### [Task to complete]
Rewrite every line of the material from the line with "Installation Services (39, 1024)" through the end of the material, and shift each answer coordinate by adding 150 to both of its numbers.

### [Material provided]
##########

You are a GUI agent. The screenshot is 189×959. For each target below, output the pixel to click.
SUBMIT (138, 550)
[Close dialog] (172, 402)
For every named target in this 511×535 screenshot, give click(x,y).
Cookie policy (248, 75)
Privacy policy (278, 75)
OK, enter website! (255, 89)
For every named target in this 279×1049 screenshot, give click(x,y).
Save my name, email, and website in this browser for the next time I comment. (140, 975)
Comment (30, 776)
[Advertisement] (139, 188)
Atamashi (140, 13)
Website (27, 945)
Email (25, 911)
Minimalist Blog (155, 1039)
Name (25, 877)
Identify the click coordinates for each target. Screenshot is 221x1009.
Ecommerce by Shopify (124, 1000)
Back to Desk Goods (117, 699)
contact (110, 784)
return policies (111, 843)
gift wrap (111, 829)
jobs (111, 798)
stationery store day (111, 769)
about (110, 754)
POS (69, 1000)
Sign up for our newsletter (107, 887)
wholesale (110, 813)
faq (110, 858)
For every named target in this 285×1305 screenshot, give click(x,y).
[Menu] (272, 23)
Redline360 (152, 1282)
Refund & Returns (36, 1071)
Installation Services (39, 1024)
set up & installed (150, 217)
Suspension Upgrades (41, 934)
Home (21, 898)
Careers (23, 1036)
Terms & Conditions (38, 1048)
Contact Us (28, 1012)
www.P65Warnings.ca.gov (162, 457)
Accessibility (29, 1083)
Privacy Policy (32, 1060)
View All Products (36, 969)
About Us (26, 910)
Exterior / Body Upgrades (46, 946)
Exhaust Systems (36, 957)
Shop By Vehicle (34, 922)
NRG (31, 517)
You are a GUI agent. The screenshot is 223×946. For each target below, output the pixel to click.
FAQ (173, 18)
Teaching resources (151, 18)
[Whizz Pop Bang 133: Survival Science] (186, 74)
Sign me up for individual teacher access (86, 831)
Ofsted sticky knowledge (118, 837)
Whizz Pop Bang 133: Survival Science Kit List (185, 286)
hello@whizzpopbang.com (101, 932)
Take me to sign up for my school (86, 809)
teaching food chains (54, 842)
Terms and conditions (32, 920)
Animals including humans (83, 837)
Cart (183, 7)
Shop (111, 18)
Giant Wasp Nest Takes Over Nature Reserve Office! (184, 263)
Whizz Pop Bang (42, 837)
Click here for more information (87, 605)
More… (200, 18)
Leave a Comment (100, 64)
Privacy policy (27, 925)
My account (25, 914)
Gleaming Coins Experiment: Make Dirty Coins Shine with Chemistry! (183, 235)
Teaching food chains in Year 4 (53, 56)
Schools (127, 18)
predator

##########

### [Full output]
Installation Services (189, 1174)
set up & installed (300, 367)
Suspension Upgrades (191, 1084)
Home (171, 1048)
Careers (173, 1186)
Terms & Conditions (188, 1198)
Contact Us (178, 1162)
www.P65Warnings.ca.gov (312, 607)
Accessibility (179, 1233)
Privacy Policy (182, 1210)
View All Products (186, 1119)
About Us (176, 1060)
Exterior / Body Upgrades (196, 1096)
Exhaust Systems (186, 1107)
Shop By Vehicle (184, 1072)
NRG (181, 667)
You are a GUI agent. The screenshot is 223×946. For each target below, output the pixel to click.
FAQ (323, 168)
Teaching resources (301, 168)
[Whizz Pop Bang 133: Survival Science] (336, 224)
Sign me up for individual teacher access (236, 981)
Ofsted sticky knowledge (268, 987)
Whizz Pop Bang 133: Survival Science Kit List (335, 436)
hello@whizzpopbang.com (251, 1082)
Take me to sign up for my school (236, 959)
teaching food chains (204, 992)
Terms and conditions (182, 1070)
Animals including humans (233, 987)
Cart (333, 157)
Shop (261, 168)
Giant Wasp Nest Takes Over Nature Reserve Office! (334, 413)
Whizz Pop Bang (192, 987)
Click here for more information (237, 755)
More… (350, 168)
Leave a Comment (250, 214)
Privacy policy (177, 1075)
My account (175, 1064)
Gleaming Coins Experiment: Make Dirty Coins Shine with Chemistry! (333, 385)
Teaching food chains in Year 4 (203, 206)
Schools (277, 168)
predator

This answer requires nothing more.